The Real Reason B2B Startups Fail

July 27, 2022

The Real Reason B2B Startups Fail

And What Founders Can Do About It

For years, B2B tech investors and entrepreneurs have been indoctrinated that the leading cause of death for early stage startups is failure to achieve product/market fit. In other words, if a new company doesn’t get customers and revenue, it is because the team built something that no one wants. However, even light scrutiny uncovers that founders are not getting the whole story.

It isn’t difficult to find examples of companies that have irrefutable product/market fit, but still labor intensely (and frequently unsuccessfully) to land customers and grow. My good friend leads a highly compensated professional sales team at a publicly traded, fast growing cybersecurity company. Wall Street loves this stock, and no one challenges the assertion that the company's product has checked the box for product/market fit. Still, the company spends hundreds of thousands and even millions on any sales rep who can convince prospects to buy the product. The company attracts and hires the best sales talent and offers jaw-dropping compensation. Still, experienced sales reps get fired every week for failing to effectively sell a product which has irrefutable product/market fit (and Wall Street’s blessing).

Founders (and investors) may be operating at a great disadvantage by not properly understanding and preparing for the true risks a startup faces. Building the right product is essential, but there is clearly another part of the story. Without arming founders with accurate data, the challenge of building a successful business goes from being merely difficult to reaching a level that approaches tortuous extremes. Entrepreneurs who do not identify this very real danger, and then commit to a deliberate plan for defending against it, risk failure no matter how great the product.

By attributing too many premature B2B startup deaths solely to problems with PMF, entrepreneurs ignore what I believe to be the true culprit: lack of appropriate focus on founder-led selling. Great founders are great salespeople. They rarely start with sales skills; their background tends to be in technology, or deep domain knowledge of their particular field. Successful B2B entrepreneurs are not sales professionals by training (and “born salespeople” don’t exist).

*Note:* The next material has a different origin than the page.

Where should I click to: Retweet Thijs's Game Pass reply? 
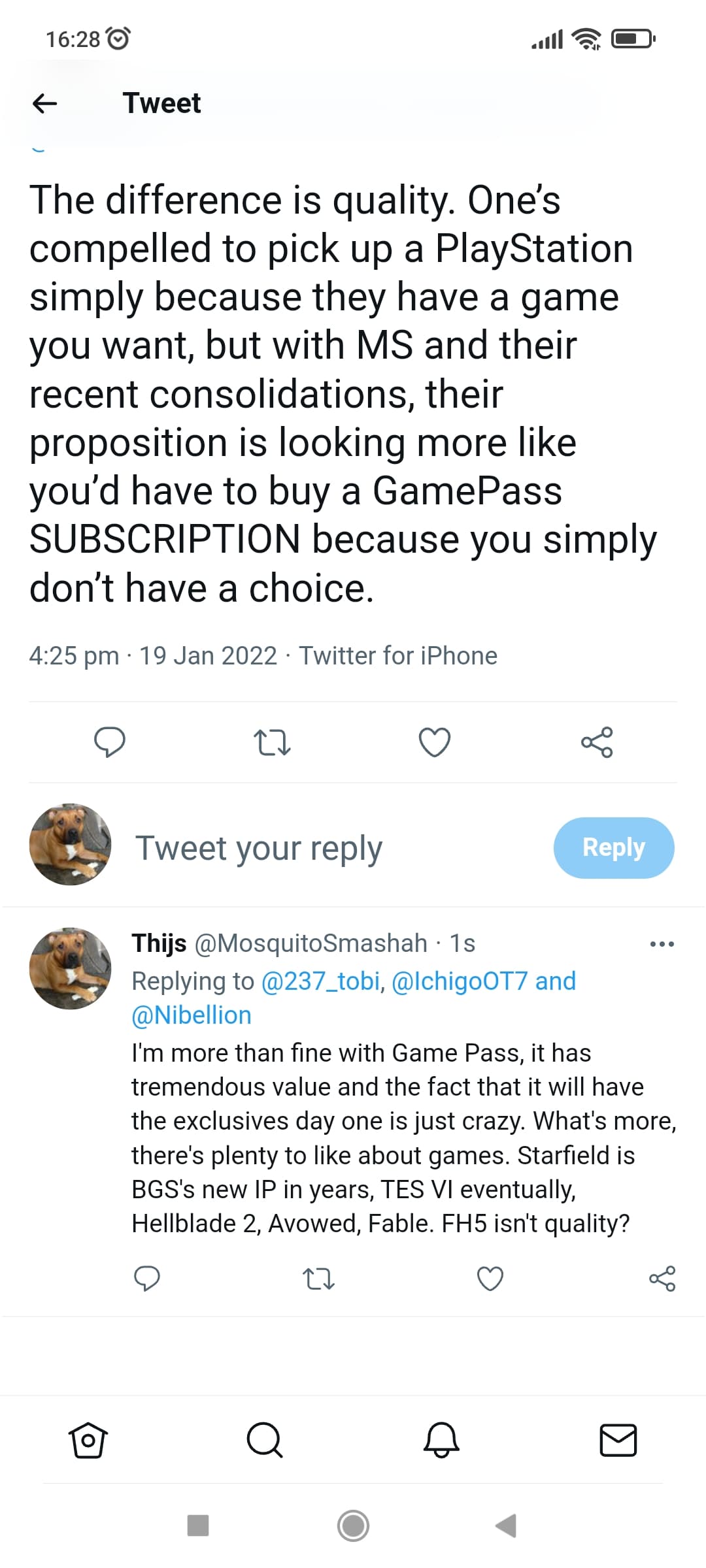click(x=319, y=1279)
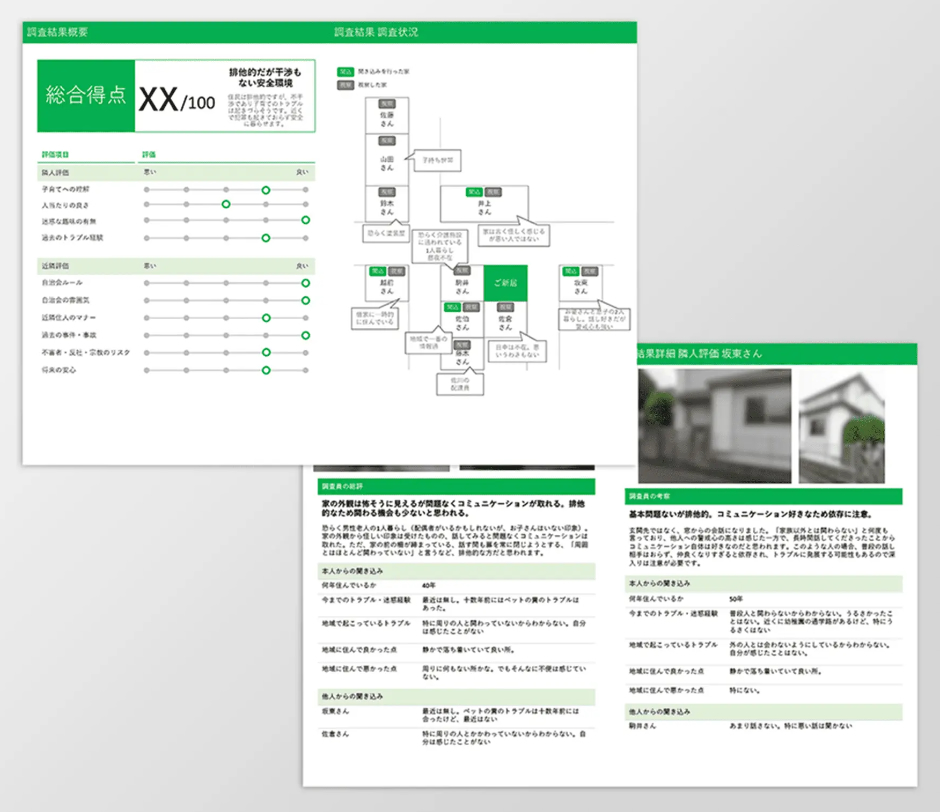
Task: Select the 調査結果 調査状況 header title
Action: click(x=375, y=32)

Rather, successful entrepreneurs become competent sales professionals by making a deliberate and steady effort to attain the skills they need to succeed. With all the demands competing for an entrepreneur’s time, you will calculate the priority you place on developing your sales skills based on the expected payback. For your calculations on how to invest your time, consider the following potential payback you can expect with a greater emphasis on developing your sales skills:

First, selling to businesses is hard, no matter how wonderful the product. You need to prepare for that challenge. The insurance world has a saying (it’s almost like a secret handshake), “Insurance doesn’t get purchased. It gets sold.” This anecdote isn’t unique to insurance! It applies to every product in every B2B industry. This needs to be your new mantra: “[My Product] doesn’t get purchased. It gets sold.” Accept immediately that building a great product is a critical first step. However, it is only a first step, and if you don’t match your great product with great selling skills, you will join the long list of failed companies where the COD is (perhaps incorrectly) described as lacking PMF. Truly, no product sells itself.

Second, even a slight increase in revenue from your early sales efforts can radically impact the equity you retain as you fundraise. Revenue, and the hope of fast revenue growth, drives company valuation. You might land a decent investment with one or two early logos who prove out your concept and provide some evidence of PMF. However, if you land several logos, and demonstrate a pipeline of more logos, your story goes from plausible to extremely powerful. Your message to the investment community becomes, “If a founder with no sales experience can land these deals, imagine what we will do with funding to build a seasoned, professional sales team.” Cha-ching. Valuation goes up, and dilution goes down.

There are lots of additional arguments for making sales acumen a top priority for any B2B entrepreneur, but I will mention just one more. I recently came across this definition of an entrepreneur: "An entrepreneur is anyone who provides value in exchange for monetary compensation, with or without them having to be there." Anyone can be a freelancer, but to be an entrepreneur you need to create a system for growing revenue that is scalable, repeatable, and that functions autonomously. Very few startups evolve from founder-led revenue to a company where deals get done without heavy founder involvement. Your chances of successfully making the transition to something that is repeatable will radically increase in proportion to the knowledge and experience you acquire about how B2B sales really happen.

Each entrepreneur knows best how to run her own company. As you deliberate and execute, be sure that your calculus reflects the importance of becoming a founder who is ready to sell. You need to appreciate the risks of not executing on opportunities to land your first customers, and also be aware of the huge financial upside of driving early revenue and successfully building a professional team to scale your revenues in the future.